The National Museum is back from the brink but still in a fragile state.
The building has been repaired, with new desks, chairs, toilets, computers, air conditioning and a few coats of paint. Germany donated high-quality cabinets for storing cuneiform tablets. Italy funded the extensive renovation of the conservation laboratory. The stolen but recovered Early Sumerian Warka Vase (showing the damage sustained by the vase while it was missing) and the Lady of Warka mask (held by the Iraq minister of culture, Mufid el-Jaza’iri, in the photo) are some of the many artifacts now being restored and conserved by technicians with the Iraqi-Italian Institute of Archaeological Sciences, who are working in the lab (and training Iraqis). Japan is paying for a new analytical lab, where archaeologists will analyze materials and techniques used by ancient craftsmen, date objects and perform other scientific tasks. The contract for a new and improved security system has been awarded. As of last May, according to museum director Donny George, $4 million had been received in donations from abroad, including $1 million from the U.S. State Department.
In September an Italian mission from the University of Rome was scheduled to begin the overdue restoration of the museum’s cuneiform tablets. They have decided that during the first phase, which will last several years, the tablets will be cleaned and restored. Only then can the tablets be catalogued.
Members of the museum staff have received training this year at the British Museum in London and the Smithsonian Institution in Washington, 045D.C., and from the Jordanian Department of Antiquities. Such training is essential because Iraqi antiquities professionals have been largely isolated from the rest of the world since the 1991 Gulf War.
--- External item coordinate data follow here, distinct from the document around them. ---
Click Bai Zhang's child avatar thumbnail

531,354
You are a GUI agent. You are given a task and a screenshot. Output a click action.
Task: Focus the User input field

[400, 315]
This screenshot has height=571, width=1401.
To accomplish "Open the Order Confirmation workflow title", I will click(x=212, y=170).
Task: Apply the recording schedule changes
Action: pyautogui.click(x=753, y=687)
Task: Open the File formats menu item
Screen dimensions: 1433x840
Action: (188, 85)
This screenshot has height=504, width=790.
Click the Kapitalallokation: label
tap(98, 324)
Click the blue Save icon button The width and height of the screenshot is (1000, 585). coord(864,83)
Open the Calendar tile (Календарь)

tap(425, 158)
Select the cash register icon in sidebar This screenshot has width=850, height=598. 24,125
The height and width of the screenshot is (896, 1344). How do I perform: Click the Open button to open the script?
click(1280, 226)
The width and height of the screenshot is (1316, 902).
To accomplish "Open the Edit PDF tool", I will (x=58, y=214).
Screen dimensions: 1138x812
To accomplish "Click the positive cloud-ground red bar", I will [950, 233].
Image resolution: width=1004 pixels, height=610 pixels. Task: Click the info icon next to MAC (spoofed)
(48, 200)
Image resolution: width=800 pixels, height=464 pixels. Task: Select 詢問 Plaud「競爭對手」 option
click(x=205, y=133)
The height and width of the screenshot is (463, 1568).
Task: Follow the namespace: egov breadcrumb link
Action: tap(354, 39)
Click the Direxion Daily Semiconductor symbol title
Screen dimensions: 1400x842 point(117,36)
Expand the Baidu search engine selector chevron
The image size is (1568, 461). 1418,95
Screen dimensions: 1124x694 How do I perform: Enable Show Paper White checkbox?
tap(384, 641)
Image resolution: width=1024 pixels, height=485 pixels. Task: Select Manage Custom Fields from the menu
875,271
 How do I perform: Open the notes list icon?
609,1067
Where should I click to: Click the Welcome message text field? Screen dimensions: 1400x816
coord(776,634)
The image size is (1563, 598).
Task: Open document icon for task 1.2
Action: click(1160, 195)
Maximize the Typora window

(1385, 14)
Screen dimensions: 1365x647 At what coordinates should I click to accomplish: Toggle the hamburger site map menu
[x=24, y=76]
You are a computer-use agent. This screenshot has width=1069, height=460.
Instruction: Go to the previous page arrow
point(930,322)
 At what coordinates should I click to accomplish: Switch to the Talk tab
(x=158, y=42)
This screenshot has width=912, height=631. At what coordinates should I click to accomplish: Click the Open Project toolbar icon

There were plans for a traveling exhibition of the cache of Neo-Assyrian gold and silver royal grave goods called the Treasure of Nimrud. The idea was launched early in 2003 as a fund-raising tool. Minister of Culture Mufid el-Jaza’iri, however, has made it clear that these splendid pieces should be exhibited in Iraq before they travel abroad. Except for a one-day exhibit in July 2003, they have not been shown to the public.
The National Museum never made an exhaustive inventory of all its holdings. Part of the reason is that the museum serves as a depository for artifacts from excavations throughout Iraq, so that the collection just keeps growing. Unfortunately, the storage room with excavated objects was ransacked thoroughly during those chaotic days of the second week of April 2003. The only way to understand the extent of the losses is to cross-check with the excavation reports—a very time-consuming task.
By March 2004, about 5,000 artifacts removed from the museum had been returned from the U.S., Italy, Jordan, France, Syria, Switzerland and other countries. A similar amount had been recovered inside Iraq. My estimate is that about 5 percent of the artifacts left in the public galleries are still missing, as well as 3 percent of the objects in the storage and conservation rooms. None of the artifacts stored in the Central Bank and in another secret location was stolen. I estimate that of the 501,000 total number of pieces in the museum, about 8,560 (2 percent) are not accounted for.
While some suggest optimistically that at least one museum gallery will open to the public by the end of 2004, most of the museum’s 18 galleries are not expected to open for a year or two.—F.D.